As Bloomberg reports, with the economy slowly improving and bond yields under control, the BOJ is in position to hold steady for now. But with the Fed rate hike putting upward pressure on yields globally, some economists are looking for signs the BOJ may have to raise its rate targets, particularly if inflation begins to take hold in Japan. “There’s no reason for the BOJ to act now," Hiroshi Ugai, a former BOJ official and chief Japan economist at JPMorgan Chase & Co., said before Thursday’s decision. “The bank will take the U.S. rate hike as good news. What I’m looking for now is any hint of its willingness to raise rates in the future."
For now the reaction is muted and confused (with USDJPY rising - weaker Yen - and stocks up marginally)...
"The BOJ can enjoy smooth sailing for now,” said Mari Iwashita, chief market economist at SMBC Friend Securities.
But the policy divergence will make it more challenging for the BOJ to maintain its target for 10-year government bond yields, and some investors are already speculating that it will have little choice but to raise that target as global yields rise and inflation inches up at home.
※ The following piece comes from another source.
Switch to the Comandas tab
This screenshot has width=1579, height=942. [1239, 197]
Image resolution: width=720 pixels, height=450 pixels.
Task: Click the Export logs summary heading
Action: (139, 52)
Kuroda’s comments on this and possible tapering of asset purchases will be scrutinized.
Eleven of 41 economists surveyed by Bloomberg said they expected the BOJ to raise its target rate this year, while 25 predicted the BOJ would cut the pace of its debt buying or stop stating its target for annual purchases.
Kuroda and Deputy Governor Hiroshi Nakaso said last month that it is too early to consider raising rates because inflation remains far from the BOJ’s 2 percent target, underscoring a determination not to repeat the mistake of prematurely tightening seen in 2000 and 2006.
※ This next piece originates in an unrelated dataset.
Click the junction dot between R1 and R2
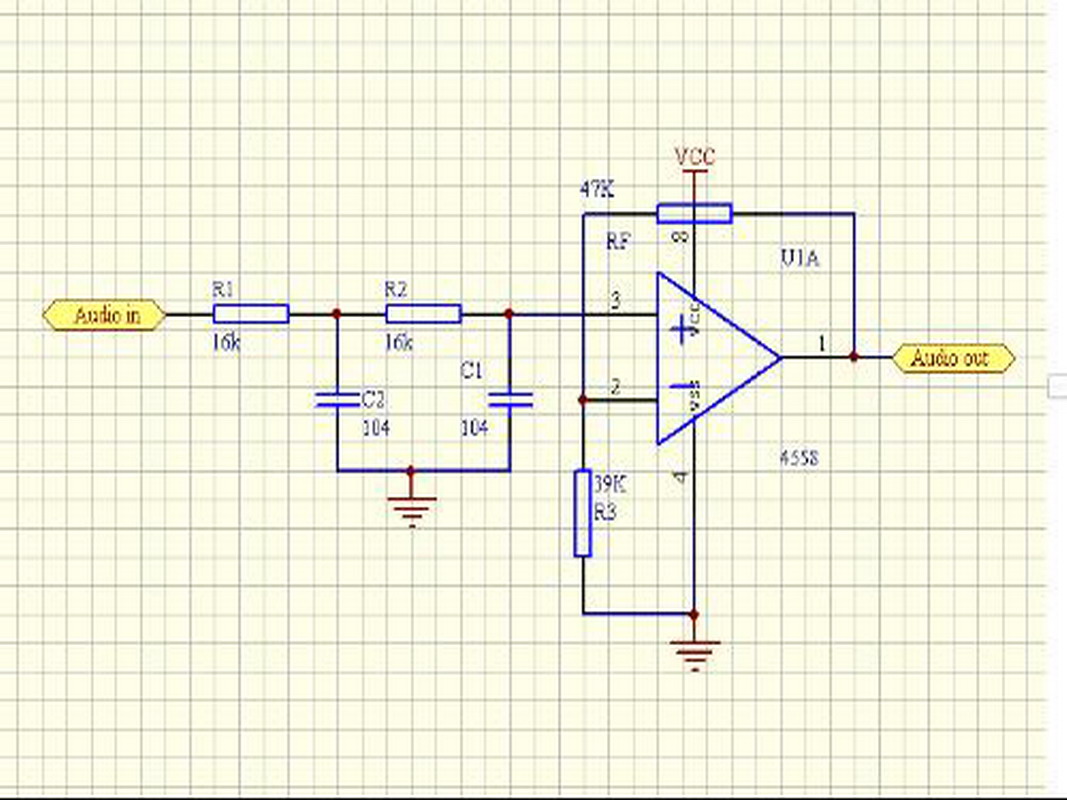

Some BOJ officials are considering whether to give the market further guidance on interest rates once inflation begins picking up, according to people familiar with matter.
“It’s way too early for the BOJ to consider any move,” said Daisuke Karakama, chief market economist at Mizuho Bank Ltd. “They must be hoping this favorable conditions to continue but I don’t think the road to the price target will be all that smooth.”
However, it is notable that there are some risks that The BoJ point out that The Fed seems happy to ignore (as Bloomberg's Colin Simpson notes):
The BOJ doesn't seem to be buying the global reflation story. Perhaps they can see a scenario where the base effect of higher oil prices washes through and the yen starts to creep higher again. Either way, they seem subdued.
Timely warning from the BOJ statement following the Fed's rate hike: "Risks to the outlook include the following: developments in the U.S. economy and the impact of its monetary policy on global markets."